Lan History Manager does not replace Windows File History. Instead, it works with Windows File History to add additional capabilities. That means you have to have Windows File History on your system, and configure it to work with a backup server before Lan History Manager can do anything. Follow Microsoft’s instructions to get Windows File History working with a file share on a backup server (there’s also a good introduction on setting up Windows File History over at the PC World site.
Once that’s done, you’ll also need to configure the backup server’s wake-on-lan capability, and arrange for it to go into sleep mode whenever it’s not in use.
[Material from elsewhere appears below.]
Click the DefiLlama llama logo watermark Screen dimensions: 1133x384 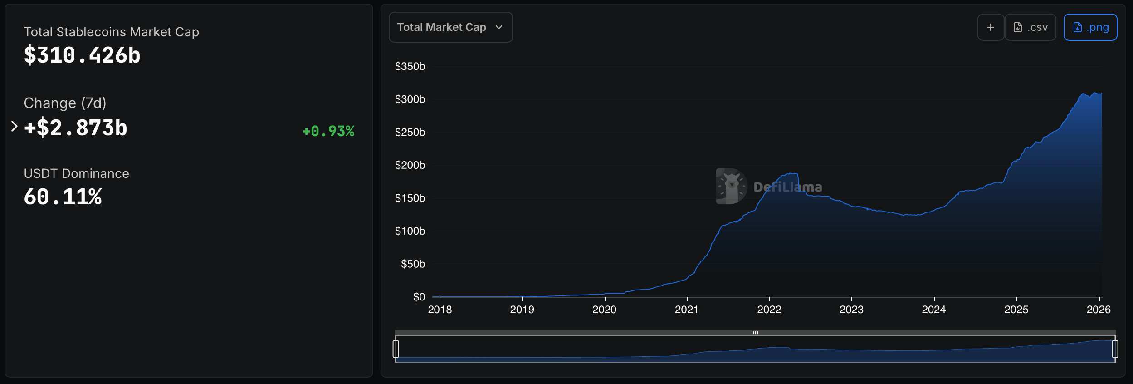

Configuring wake-on-lan is relatively straightforward, but depends on your server’s particular network hardware. In very general terms, you’ll need to go into Device Manager, and click a checkbox:
Note that in my case I also checked “Only allow a magic packet to wake the computer”…which serves as a convenient transition to the more challenging part of realizing the benefits of Lan History Manager: getting your server to stay asleep when it doesn’t need to be awake. In my case, I had to check that additional box because otherwise the server would wake up whenever any network packet targeting it showed up…which on most networks nowadays happens pretty much all the time.
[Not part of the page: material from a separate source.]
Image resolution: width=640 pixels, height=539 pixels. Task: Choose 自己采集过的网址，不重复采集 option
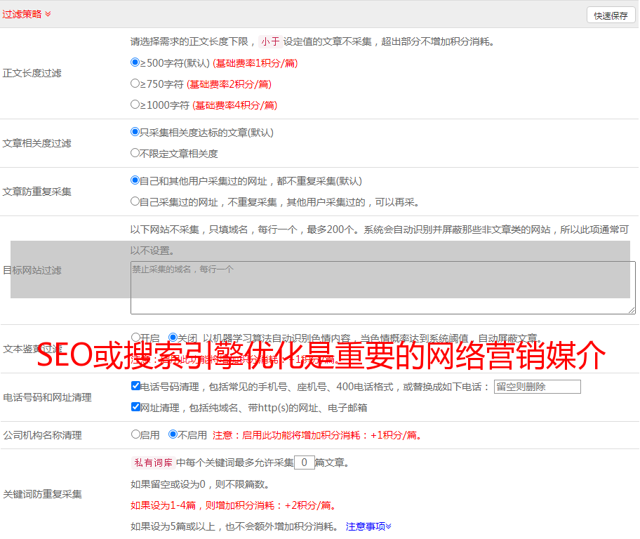point(135,201)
Getting your server to stay asleep when it’s not needed can be difficult. It also depends on what hardware you have attached to it, and what you use it for other than as a target for Windows File History. Here are some examples of things you may have to consider:
- Using the server as a media server can cause it to be awake longer and more often than you might expect
- Your network interface may be responding to other than just magic wake up packets
- If mouse movement is set to wake up your server, simple jostling or vibration can activate the system
- File system accesses can cause your server to refuse to go to sleep…which is fine when the files are being accessed to do something you want to do, but, unfortunately, sometimes accesses take place without your participation
In working through getting a server to stay asleep, the Windows powercfg command line utility, and particularly its ability to generate a report on what woke up your system, is often helpful. You can learn more about how to use it by searching the web.
Using Lan History Manager
Once your server is working the way you want it, and you’ve set up Windows File History to back up to it, you can start using Lan History Manager. Once installed, it will run whenever you log onto your computer.
You interact with Lan History Manager through its task tray icon. Here’s an explanation of the various menu items (hover your mouse over the image to see the details; for some items, click the link that appears to be taken to the explanation).
This option lets you select one of a predefined set of backup intervals.
The backup interval does not count time the computer spends asleep. In other words, you’re selecting the amount of working time between backups.
Custom Backup Interval
This option lets you select a custom backup interval, up to once every 23 hours, 59 minutes and 59 seconds.
Server Boot Time
This option lets you define how much “advance warning” your backup server needs to come back from a powered down/sleep state to being ready to receive a backup. Lan History Manager will send a wake-on-lan packet to the server this many minutes before the next scheduled backup.
The source code for Lan History Manager is available at www.github.com/MarkOlbert/LanHistory.